— begin SUPPLIED MATERIAL —

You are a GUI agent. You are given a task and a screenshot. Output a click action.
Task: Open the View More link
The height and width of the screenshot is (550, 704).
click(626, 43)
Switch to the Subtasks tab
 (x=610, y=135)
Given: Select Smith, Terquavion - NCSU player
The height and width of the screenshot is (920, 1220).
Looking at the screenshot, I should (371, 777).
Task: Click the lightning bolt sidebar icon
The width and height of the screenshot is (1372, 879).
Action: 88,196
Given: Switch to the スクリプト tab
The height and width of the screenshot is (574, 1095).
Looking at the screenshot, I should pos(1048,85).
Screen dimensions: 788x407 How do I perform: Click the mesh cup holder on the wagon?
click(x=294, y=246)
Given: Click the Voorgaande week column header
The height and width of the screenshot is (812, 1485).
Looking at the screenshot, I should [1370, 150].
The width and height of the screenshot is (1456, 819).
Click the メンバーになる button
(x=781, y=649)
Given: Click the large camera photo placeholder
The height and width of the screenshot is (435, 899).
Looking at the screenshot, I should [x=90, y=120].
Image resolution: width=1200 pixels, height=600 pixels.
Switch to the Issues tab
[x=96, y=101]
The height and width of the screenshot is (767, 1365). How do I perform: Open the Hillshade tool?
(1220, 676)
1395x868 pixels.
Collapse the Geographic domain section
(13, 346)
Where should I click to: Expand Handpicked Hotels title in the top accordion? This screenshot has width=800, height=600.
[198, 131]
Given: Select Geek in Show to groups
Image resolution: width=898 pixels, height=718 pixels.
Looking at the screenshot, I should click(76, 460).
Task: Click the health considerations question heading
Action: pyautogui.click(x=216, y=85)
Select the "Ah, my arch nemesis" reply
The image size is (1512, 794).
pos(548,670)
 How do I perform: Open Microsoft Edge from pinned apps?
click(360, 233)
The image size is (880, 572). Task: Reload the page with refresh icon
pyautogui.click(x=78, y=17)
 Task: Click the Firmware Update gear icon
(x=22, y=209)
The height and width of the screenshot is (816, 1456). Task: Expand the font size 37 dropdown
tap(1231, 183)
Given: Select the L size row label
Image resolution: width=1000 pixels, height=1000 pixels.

— end SUPPLIED MATERIAL —

TASK PROMPT:
Change every instance of "The height and width of the screenshot is" in the records above to "The screenshot's height and width are", and leave everything else unchanged.

COMPLETED TASK:
You are a GUI agent. You are given a task and a screenshot. Output a click action.
Task: Open the View More link
The screenshot's height and width are (550, 704).
click(626, 43)
Switch to the Subtasks tab
 (x=610, y=135)
Given: Select Smith, Terquavion - NCSU player
The screenshot's height and width are (920, 1220).
Looking at the screenshot, I should (371, 777).
Task: Click the lightning bolt sidebar icon
The width and height of the screenshot is (1372, 879).
Action: 88,196
Given: Switch to the スクリプト tab
The screenshot's height and width are (574, 1095).
Looking at the screenshot, I should pos(1048,85).
Screen dimensions: 788x407 How do I perform: Click the mesh cup holder on the wagon?
click(x=294, y=246)
Given: Click the Voorgaande week column header
The screenshot's height and width are (812, 1485).
Looking at the screenshot, I should [1370, 150].
The width and height of the screenshot is (1456, 819).
Click the メンバーになる button
(x=781, y=649)
Given: Click the large camera photo placeholder
The screenshot's height and width are (435, 899).
Looking at the screenshot, I should [x=90, y=120].
Image resolution: width=1200 pixels, height=600 pixels.
Switch to the Issues tab
[x=96, y=101]
The screenshot's height and width are (767, 1365). How do I perform: Open the Hillshade tool?
(1220, 676)
1395x868 pixels.
Collapse the Geographic domain section
(13, 346)
Where should I click to: Expand Handpicked Hotels title in the top accordion? This screenshot has width=800, height=600.
[198, 131]
Given: Select Geek in Show to groups
Image resolution: width=898 pixels, height=718 pixels.
Looking at the screenshot, I should click(76, 460).
Task: Click the health considerations question heading
Action: pyautogui.click(x=216, y=85)
Select the "Ah, my arch nemesis" reply
The image size is (1512, 794).
pos(548,670)
 How do I perform: Open Microsoft Edge from pinned apps?
click(360, 233)
The image size is (880, 572). Task: Reload the page with refresh icon
pyautogui.click(x=78, y=17)
 Task: Click the Firmware Update gear icon
(x=22, y=209)
The screenshot's height and width are (816, 1456). Task: Expand the font size 37 dropdown
tap(1231, 183)
Given: Select the L size row label
Image resolution: width=1000 pixels, height=1000 pixels.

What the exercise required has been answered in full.